Aditya Mukerjee digs into the problems inherent in having our digital representations of language governed by an elite group whose dues are expensive, comprised of predominantly white, predominantly male, predominantly American and Western European members.
Gayatri Chakravorty Spivak has written, ‘The subaltern cannot speak’. They are structurally prohibited from having any dialogue – even an unbalanced one – with the very powers that oppress them. Access to digital tools that respect our languages is crucial to communicating in the Internet age. The power to control the written word is the ability both to amplify voices and to silence them. Anyone with this power must wield it with caution.
The makeup of the Unicode Consortium is available to the public, so there is at least some transparency there. In some ways, this strikes me as closer to how French or German are governed as languages.
I generally imagine that I prefer that there isn’t really a “standard” English, allowing for a flexibility in “correctness” which I feel is valuable to the me as a speaker and as a writer.
Of course, there really is a standard, it’s just harder to pin down because there’s no one organization or website devoted to it. But it’s still there, and structurally just as problematic as the Unicode Consortium, but without any of the transparency. David Foster Wallace captured it in Tense Present:
I don’t know whether anybody’s told you this or not, but when you’re in a college English class you’re basically studying a foreign dialect. This dialect is called ‘Standard Written English. … From talking with you and reading your essays, I’ve concluded that your own primary dialect is [one of three variants of SBE common to our region]. Now, let me spell something out in my official Teacher-voice: The SBE you’re fluent in is different from SWE in all kinds of important ways. Some of these differences are grammatical — for example, double negatives are OK in Standard Black English but not in SWE, and SBE and SWE conjugate certain verbs in totally different ways. Other differences have more to do with style — for instance, Standard Written English tends to use a lot more subordinate clauses in the early parts of sentences, and it sets off most of these early subordinates with commas, and, under SWE rules, writing that doesn’t do this is “choppy.” There are tons of differences like that. How much of this stuff do you already know?
I’m respecting you enough here to give you what I believe is the straight truth. In this country, SWE is perceived as the dialect of education and intelligence and power and prestige, and anybody of any race, ethnicity, religion, or gender who wants to succeed in American culture has got to be able to use SWE. This is How It Is. You can be glad about it or sad about it or deeply pissed off. You can believe it’s racist and unjust and decide right here and now to spend every waking minute of your adult life arguing against it, and maybe you should, but I’ll tell you something: If you ever want those arguments to get listened to and taken seriously, you’re going to have to communicate them in SWE, because SWE is the dialect our country uses to talk to itself.

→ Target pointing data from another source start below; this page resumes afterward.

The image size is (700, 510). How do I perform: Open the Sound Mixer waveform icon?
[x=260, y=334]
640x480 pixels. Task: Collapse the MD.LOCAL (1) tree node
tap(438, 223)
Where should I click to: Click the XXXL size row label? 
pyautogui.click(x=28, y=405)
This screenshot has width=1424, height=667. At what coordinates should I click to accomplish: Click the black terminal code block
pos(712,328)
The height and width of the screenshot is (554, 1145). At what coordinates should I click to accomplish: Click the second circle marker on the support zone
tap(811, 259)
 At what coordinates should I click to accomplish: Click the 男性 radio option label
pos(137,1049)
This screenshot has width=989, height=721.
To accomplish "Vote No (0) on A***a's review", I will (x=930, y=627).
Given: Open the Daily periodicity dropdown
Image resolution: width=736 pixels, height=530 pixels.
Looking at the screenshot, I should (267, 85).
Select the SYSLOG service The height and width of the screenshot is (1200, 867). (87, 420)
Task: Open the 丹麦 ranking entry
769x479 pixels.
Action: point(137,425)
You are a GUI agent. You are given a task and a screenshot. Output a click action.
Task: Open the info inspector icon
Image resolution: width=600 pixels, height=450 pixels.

African Americans who’ve become successful and important in U.S. culture know this; that’s why King’s and X’s and Jackson’s speeches are in SWE, and why Morrison’s and Angelou’s and Baldwin’s and Wideman’s and West’s books are full of totally ass-kicking SWE, and why black judges and politicians and journalists and doctors and teachers communicate professionally in SWE. Some of these people grew up in homes and communities where SWE was the native dialect, and these black people had it much easier in school, but the ones who didn’t grow up with SWE realized at some point that they had to learn it and become able to write in it, and so they did. And [INSERT NAME HERE], you’re going to learn to use it, too, because I am going to make you.